Alright, let’s pause for a second. You might be wondering, “What’s up with this sparse=False
parameter?” It’s like a tiny switch in your code, but it can make a big difference depending on your situation.
By default,
One Hot Encoding can produce something called a sparse matrix — a matrix where most of the elements are zeros.
Now, this is super efficient in terms of memory if you’re dealing with large datasets, especially when there are tons of categories. But, here’s the catch: if your dataset is small or you’re just playing around with some code, dealing with sparse matrices can be a bit like reading fine print. It’s there, but it’s hard to work with directly.
When you set sparse=False
, you’re telling Python, “Give me the full picture.” Instead of a compact matrix filled mostly with zeros, you get a dense matrix—an array where all those zeros are visible and accounted for.

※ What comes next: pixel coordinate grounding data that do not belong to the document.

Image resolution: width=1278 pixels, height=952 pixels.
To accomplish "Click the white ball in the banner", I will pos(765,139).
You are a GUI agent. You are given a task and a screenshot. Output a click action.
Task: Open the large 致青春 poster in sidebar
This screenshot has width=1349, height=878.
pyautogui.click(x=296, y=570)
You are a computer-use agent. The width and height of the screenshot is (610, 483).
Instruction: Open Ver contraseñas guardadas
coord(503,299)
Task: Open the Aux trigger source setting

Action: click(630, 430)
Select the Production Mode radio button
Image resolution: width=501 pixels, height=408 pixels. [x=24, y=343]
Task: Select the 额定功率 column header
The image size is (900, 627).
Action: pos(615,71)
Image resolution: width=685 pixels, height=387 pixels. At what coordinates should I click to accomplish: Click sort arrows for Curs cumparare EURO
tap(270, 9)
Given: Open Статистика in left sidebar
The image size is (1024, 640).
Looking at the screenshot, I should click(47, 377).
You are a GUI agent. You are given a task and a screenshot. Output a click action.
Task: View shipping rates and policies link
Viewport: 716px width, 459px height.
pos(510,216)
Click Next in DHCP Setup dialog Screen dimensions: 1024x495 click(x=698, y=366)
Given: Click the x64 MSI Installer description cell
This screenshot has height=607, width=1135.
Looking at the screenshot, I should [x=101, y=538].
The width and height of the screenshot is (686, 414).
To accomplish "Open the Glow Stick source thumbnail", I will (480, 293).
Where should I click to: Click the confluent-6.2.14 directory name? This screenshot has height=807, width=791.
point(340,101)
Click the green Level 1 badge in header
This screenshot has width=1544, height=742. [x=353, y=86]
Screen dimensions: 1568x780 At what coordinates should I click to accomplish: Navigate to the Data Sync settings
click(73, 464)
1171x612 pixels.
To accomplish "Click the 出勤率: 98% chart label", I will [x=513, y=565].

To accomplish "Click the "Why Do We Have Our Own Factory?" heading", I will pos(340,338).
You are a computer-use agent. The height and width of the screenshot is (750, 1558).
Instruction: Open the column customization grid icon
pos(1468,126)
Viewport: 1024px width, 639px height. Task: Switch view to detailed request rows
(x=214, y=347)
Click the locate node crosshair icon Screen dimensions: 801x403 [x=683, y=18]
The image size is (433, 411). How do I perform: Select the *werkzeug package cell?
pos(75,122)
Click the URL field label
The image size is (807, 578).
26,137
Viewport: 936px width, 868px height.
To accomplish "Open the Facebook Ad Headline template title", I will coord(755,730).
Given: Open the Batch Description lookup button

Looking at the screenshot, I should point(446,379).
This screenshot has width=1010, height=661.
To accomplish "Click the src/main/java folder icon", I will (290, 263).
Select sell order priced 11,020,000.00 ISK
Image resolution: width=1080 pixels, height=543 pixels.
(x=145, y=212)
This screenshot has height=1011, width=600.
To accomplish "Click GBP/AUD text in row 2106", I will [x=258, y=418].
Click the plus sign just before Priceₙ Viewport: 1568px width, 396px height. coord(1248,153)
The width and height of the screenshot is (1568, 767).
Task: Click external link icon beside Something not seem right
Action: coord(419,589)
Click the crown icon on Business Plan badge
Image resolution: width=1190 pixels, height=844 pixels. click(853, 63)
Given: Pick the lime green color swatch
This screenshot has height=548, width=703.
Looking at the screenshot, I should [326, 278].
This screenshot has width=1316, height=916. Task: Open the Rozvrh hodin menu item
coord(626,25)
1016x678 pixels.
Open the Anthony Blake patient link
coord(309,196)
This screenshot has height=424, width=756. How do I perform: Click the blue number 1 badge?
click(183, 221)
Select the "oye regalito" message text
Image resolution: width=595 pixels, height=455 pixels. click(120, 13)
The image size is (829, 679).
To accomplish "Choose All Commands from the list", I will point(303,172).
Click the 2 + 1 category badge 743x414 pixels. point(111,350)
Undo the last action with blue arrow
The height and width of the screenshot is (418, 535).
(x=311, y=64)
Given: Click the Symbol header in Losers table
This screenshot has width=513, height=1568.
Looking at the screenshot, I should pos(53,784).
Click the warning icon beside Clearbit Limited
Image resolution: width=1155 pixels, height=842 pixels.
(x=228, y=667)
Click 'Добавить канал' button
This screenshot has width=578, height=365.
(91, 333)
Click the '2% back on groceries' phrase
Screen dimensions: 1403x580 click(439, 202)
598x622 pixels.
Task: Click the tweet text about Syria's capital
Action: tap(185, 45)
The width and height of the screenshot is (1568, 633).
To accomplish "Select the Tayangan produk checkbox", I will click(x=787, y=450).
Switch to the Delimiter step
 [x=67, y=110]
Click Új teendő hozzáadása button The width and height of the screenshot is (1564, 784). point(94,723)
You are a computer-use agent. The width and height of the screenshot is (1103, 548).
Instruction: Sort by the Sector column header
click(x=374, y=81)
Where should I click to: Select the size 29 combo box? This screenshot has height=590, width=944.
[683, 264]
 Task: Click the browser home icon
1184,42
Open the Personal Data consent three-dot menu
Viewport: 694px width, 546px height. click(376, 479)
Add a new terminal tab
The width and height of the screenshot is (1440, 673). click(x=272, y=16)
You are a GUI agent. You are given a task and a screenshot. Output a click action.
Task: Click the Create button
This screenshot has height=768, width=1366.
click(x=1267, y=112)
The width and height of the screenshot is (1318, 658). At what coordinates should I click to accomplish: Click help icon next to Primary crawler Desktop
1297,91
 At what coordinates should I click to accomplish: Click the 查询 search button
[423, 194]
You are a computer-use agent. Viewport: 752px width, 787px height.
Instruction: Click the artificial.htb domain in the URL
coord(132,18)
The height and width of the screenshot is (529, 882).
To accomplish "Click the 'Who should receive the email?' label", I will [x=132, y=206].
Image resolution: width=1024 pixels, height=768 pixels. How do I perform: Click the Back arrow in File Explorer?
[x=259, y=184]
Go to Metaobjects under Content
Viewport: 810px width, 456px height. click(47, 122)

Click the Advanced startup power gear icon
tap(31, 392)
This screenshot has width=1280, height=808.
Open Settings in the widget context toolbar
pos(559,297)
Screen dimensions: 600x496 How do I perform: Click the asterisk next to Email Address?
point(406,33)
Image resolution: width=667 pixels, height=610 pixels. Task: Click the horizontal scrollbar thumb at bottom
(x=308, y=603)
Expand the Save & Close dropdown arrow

This makes it easier to see and work with your data, especially if you’re more concerned with readability and simplicity rather than saving a tiny bit of memory.
In short, if you want to directly see your encoded data without worrying about any technical nuances of sparse matrices, flipping that sparse=False
switch is the way to go!
3. Label Encoding
Use Case:
Label Encoding is used for the target variable in your dataset, whether it’s ordinal or nominal.
Example:
Suppose you have a target variable like “Yes” and “No” in a binary classification task:
from sklearn.preprocessing import LabelEncoder
labels = ["Yes", "No", "Yes", "No"]
encoder = LabelEncoder()
encoded_labels = encoder.fit_transform(labels)
print(encoded_labels)
Step-by-Step Explanation:
- Import the library: Use
LabelEncoder
fromsklearn.preprocessing
. - Define your data: List out the labels in your target variable.
- Initialize the encoder: Create an instance of
LabelEncoder
. - Fit and transform: Apply the encoder to your labels.
Output:
This code will convert “Yes” and “No” into 1s and 0s, respectively, making it ready for model training.
Conclusion
In this guide, we’ve walked through the essential steps to encode categorical data, turning those strings and labels into numbers that machine learning models can understand. Whether you’re working with ordinal or nominal data, there’s an encoding technique tailored to your needs. Ordinal Encoding, One Hot Encoding, and Label Encoding each serve a distinct purpose, ensuring your models are fed the right kind of data.
Remember, the choice of encoding technique can significantly impact the performance of your machine-learning model, so choose wisely based on the nature of your data. Now that you’ve got the basics down, you’re ready to start encoding like a pro!